The Magic Book by Harry Lorayne

Reviewed by Jamy Ian Swiss (originally published in Genii January, 1998)

When Harry Lorayne began writing magic books, he brought a new level of descriptive clarity to written instruction in magic. Few magicians of my generation were not deeply influenced by Close-Up Card Magic, along with the parade of Lorayne hits that followed. In 1977, Mr. Lorayne wrote The Magic Book, his first and only magic book for the public. It remains probably the best single-volume work for teaching magic to beginning enthusiasts, and was no doubt responsible for introducing countless practitioners to the art.

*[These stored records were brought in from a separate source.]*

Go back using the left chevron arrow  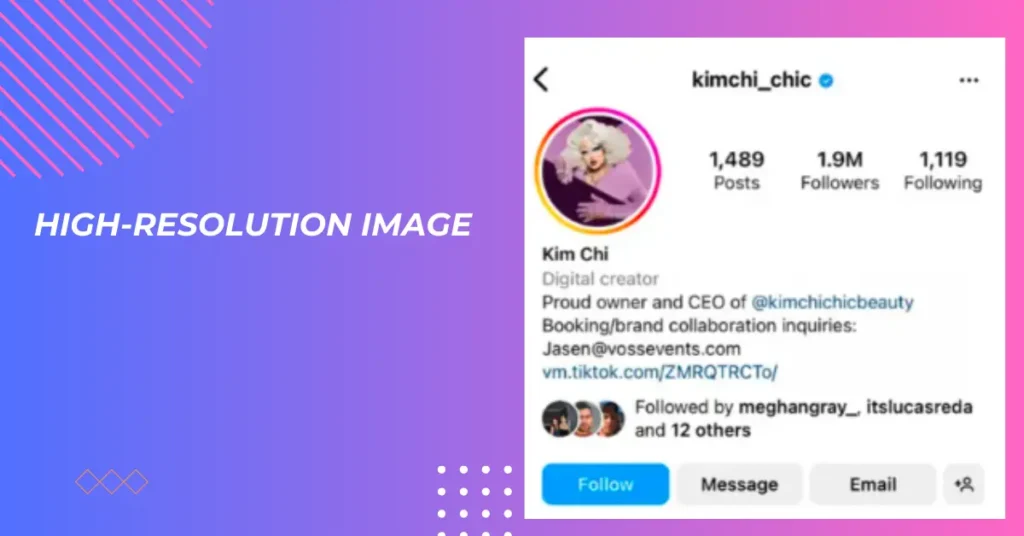click(x=541, y=80)
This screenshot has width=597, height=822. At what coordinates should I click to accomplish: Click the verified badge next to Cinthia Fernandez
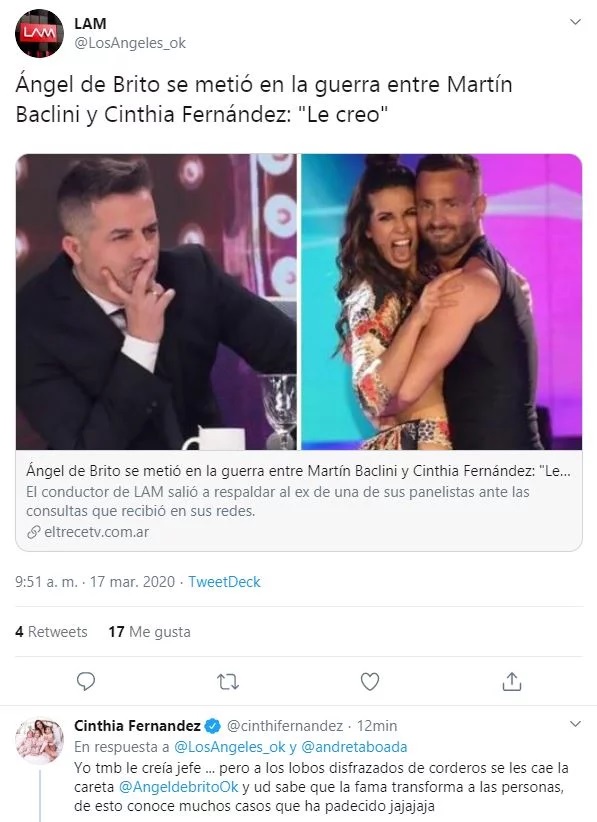[213, 726]
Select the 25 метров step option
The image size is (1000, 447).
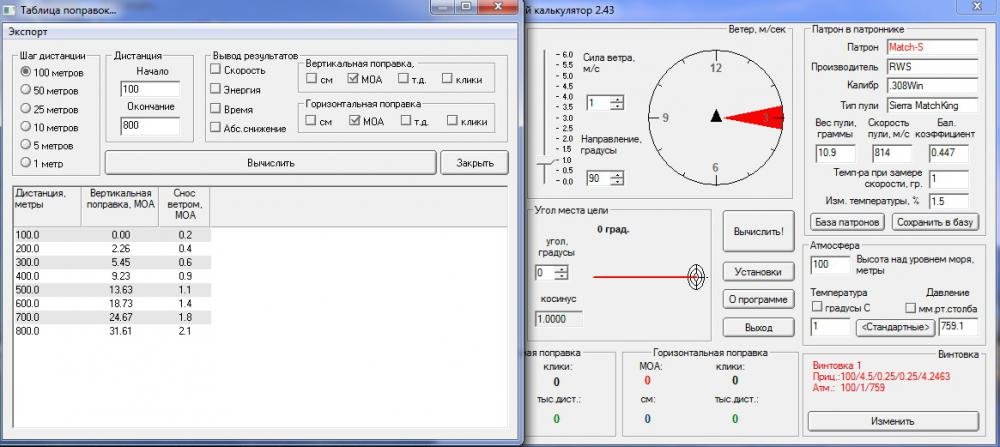(25, 108)

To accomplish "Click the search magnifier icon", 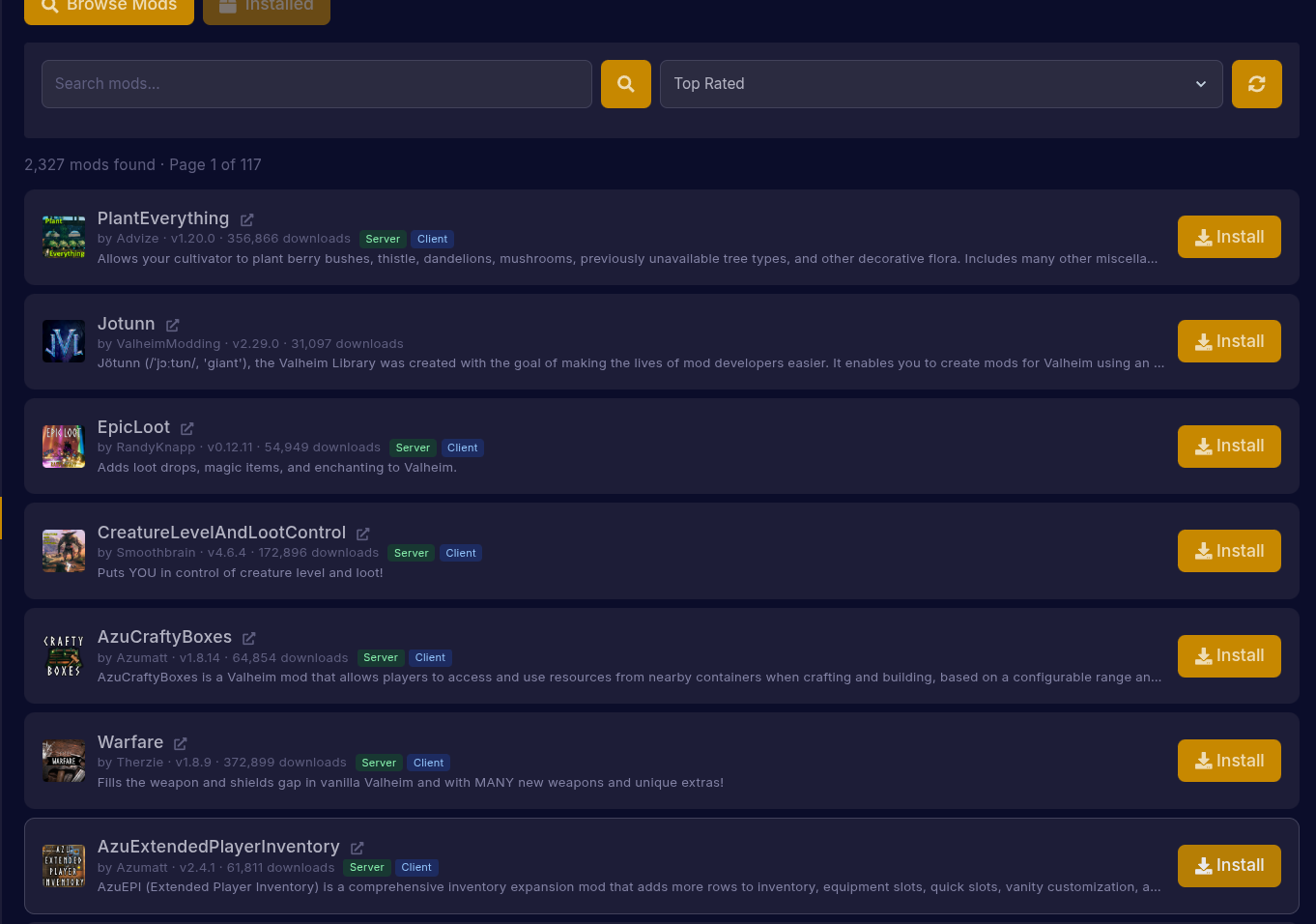I will click(625, 84).
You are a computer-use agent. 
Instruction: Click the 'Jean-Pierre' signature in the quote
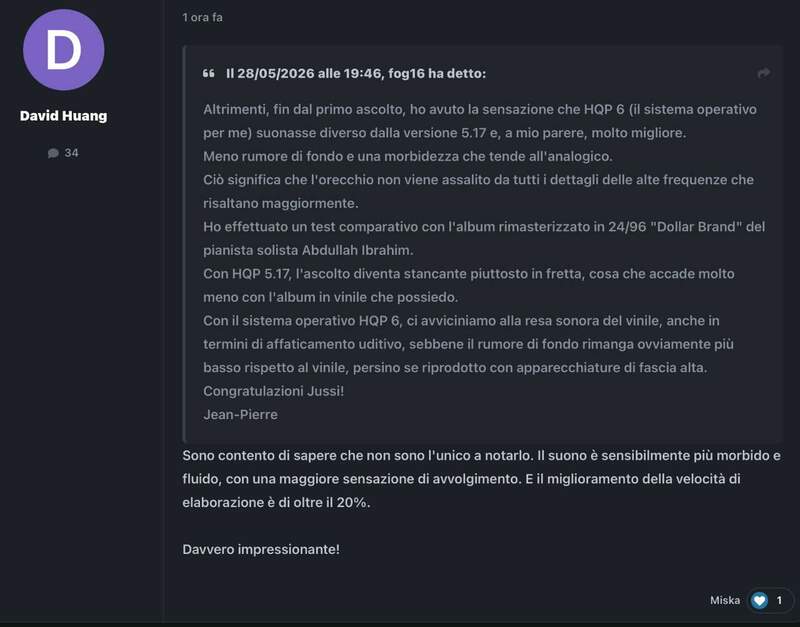[240, 415]
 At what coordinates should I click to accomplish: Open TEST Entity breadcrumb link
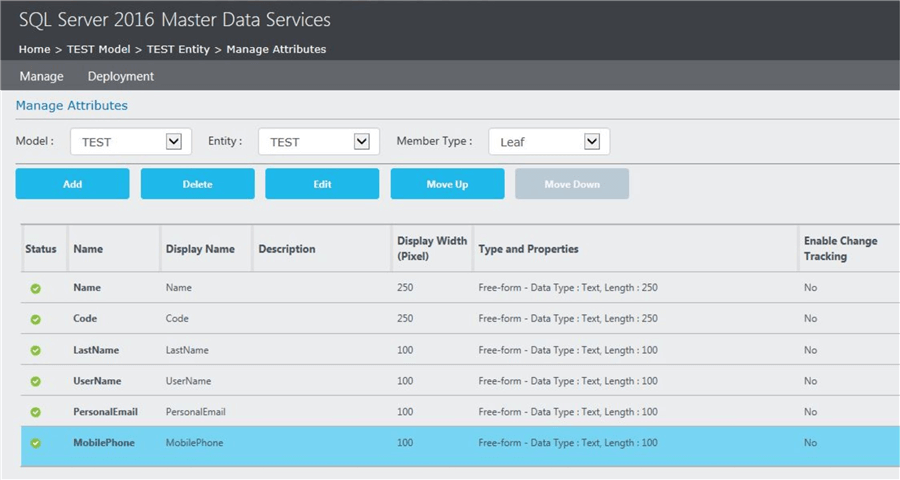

In ten chapters, the author guides the new student through basic card handling "tips and techniques," a couple of simple flourishes, then a superb chapter of basic sleights, taught carefully and yet succinctly. A chapter of "sleight-of-hand effects and routines" provides 17 entries, complete with instructions in presentation, and Lorayne's invariable "afterthoughts," including commentary on misdirection. A chapter of "practically self- working card routines" gives the struggling student a chance to rest his technical study while refining his performance skills with a well-chosen selection of tricks. The book then moves on into chapters on coin sleights, coin tricks, number magic, mental effects, and finally miscellaneous magic like the ashes in the hand, glass through table, and so on.

When this book was first released there were complaints about the then unprecedented quality of material being released to the general public. The book includes a version of the color-changing deck, and if I had my druthers I would still today prefer that this trick, along with the copper/silver in a spectator's hand and work on the classic force, have been excluded. These items are not only unnecessary in an introductory book, but are in fact of questionable practical use to the tyro. But despite these minor reservations, you would be hard-pressed to find a better way to welcome an explorer into the new world of magic, and create an appreciative and well-rounded student in the doing. The committed student would certainly want to move swiftly along to Robert Giobbi's Card College [page 125], but for a brand new visitor, and younger students also, I can't think of a better guide than this. Unfortunately, the price tag seems prohibitive for a book off this nature; the paperback may still be available in some quarters for a third this price. If you want to buy a gift for a budding magician, this is a worthwhile investment, but I wonder how L&L will do trying to keep this on the shelves of public booksellers at this price.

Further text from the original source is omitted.